> [EXERCISE DETAILS]:
Return every line of the material below that contains the word "Select", copied in full.

> [AVAILABLE DATA]:
————————
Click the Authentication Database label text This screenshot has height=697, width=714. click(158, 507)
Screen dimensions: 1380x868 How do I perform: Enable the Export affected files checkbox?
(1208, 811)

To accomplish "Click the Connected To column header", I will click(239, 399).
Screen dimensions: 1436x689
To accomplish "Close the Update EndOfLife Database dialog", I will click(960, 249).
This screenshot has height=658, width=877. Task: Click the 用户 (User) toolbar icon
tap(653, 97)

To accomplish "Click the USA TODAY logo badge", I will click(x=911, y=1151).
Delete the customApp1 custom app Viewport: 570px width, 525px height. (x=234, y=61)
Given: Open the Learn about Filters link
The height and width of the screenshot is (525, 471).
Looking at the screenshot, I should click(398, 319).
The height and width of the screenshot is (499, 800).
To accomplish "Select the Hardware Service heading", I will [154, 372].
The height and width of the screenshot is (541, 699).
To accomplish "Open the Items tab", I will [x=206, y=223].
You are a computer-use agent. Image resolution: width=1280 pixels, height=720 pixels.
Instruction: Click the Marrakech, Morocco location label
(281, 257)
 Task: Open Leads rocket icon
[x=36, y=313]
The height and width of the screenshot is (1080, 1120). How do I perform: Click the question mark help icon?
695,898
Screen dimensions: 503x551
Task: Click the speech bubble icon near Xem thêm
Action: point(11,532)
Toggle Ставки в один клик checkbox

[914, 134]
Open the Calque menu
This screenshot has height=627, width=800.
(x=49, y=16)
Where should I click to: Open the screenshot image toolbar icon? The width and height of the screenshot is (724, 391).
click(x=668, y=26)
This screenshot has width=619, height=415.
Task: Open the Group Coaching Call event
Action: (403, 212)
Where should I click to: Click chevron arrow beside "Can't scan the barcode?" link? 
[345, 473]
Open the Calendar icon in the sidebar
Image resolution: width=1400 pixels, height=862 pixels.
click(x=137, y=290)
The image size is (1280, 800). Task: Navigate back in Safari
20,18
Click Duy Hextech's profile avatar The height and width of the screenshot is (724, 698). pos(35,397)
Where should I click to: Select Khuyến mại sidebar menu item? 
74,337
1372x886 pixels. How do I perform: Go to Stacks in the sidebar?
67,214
————————
> [IN RESPONSE]:
To accomplish "Select the Hardware Service heading", I will [154, 372].
Where should I click to: Select Khuyến mại sidebar menu item? 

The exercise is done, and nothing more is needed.